**Provided information:**
*****

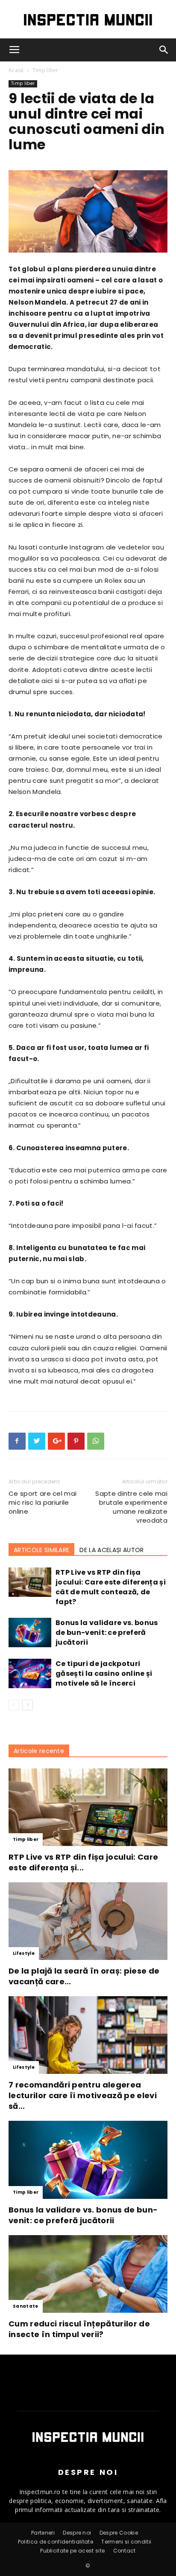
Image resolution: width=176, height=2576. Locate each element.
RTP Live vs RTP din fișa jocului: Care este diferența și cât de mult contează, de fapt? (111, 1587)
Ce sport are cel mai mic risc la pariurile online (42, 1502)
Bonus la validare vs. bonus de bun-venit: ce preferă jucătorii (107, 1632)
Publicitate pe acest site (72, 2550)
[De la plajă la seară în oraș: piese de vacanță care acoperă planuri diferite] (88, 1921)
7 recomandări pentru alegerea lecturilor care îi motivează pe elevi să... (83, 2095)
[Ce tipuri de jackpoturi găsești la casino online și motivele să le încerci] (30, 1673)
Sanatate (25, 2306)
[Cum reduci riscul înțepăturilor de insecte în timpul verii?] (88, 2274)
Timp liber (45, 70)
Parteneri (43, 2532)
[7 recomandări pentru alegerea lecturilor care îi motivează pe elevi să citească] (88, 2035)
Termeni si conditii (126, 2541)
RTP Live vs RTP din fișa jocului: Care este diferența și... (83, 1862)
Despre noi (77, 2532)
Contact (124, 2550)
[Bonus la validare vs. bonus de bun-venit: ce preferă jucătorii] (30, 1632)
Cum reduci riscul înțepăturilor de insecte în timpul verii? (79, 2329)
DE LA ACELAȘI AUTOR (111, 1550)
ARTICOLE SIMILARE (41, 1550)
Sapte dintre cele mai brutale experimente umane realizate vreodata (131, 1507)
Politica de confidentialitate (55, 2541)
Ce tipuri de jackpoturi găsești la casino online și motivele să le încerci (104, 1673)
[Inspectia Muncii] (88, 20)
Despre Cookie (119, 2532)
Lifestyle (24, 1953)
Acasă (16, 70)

*****

**Task to carry out:** Set the records down again exactly as given, and leave the pictures out.

**Completed task:**
Image resolution: width=176, height=2576. Locate each element.
RTP Live vs RTP din fișa jocului: Care este diferența și cât de mult contează, de fapt? (111, 1587)
Ce sport are cel mai mic risc la pariurile online (42, 1502)
Bonus la validare vs. bonus de bun-venit: ce preferă jucătorii (107, 1632)
Publicitate pe acest site (72, 2550)
[De la plajă la seară în oraș: piese de vacanță care acoperă planuri diferite] (88, 1921)
7 recomandări pentru alegerea lecturilor care îi motivează pe elevi să... (83, 2095)
[Ce tipuri de jackpoturi găsești la casino online și motivele să le încerci] (30, 1673)
Sanatate (25, 2306)
[Cum reduci riscul înțepăturilor de insecte în timpul verii?] (88, 2274)
Timp liber (45, 70)
Parteneri (43, 2532)
[7 recomandări pentru alegerea lecturilor care îi motivează pe elevi să citească] (88, 2035)
Termeni si conditii (126, 2541)
RTP Live vs RTP din fișa jocului: Care este diferența și... (83, 1862)
Despre noi (77, 2532)
Contact (124, 2550)
[Bonus la validare vs. bonus de bun-venit: ce preferă jucătorii] (30, 1632)
Cum reduci riscul înțepăturilor de insecte în timpul verii? (79, 2329)
DE LA ACELAȘI AUTOR (111, 1550)
ARTICOLE SIMILARE (41, 1550)
Sapte dintre cele mai brutale experimente umane realizate vreodata (131, 1507)
Politica de confidentialitate (55, 2541)
Ce tipuri de jackpoturi găsești la casino online și motivele să le încerci (104, 1673)
[Inspectia Muncii] (88, 20)
Despre Cookie (119, 2532)
Lifestyle (24, 1953)
Acasă (16, 70)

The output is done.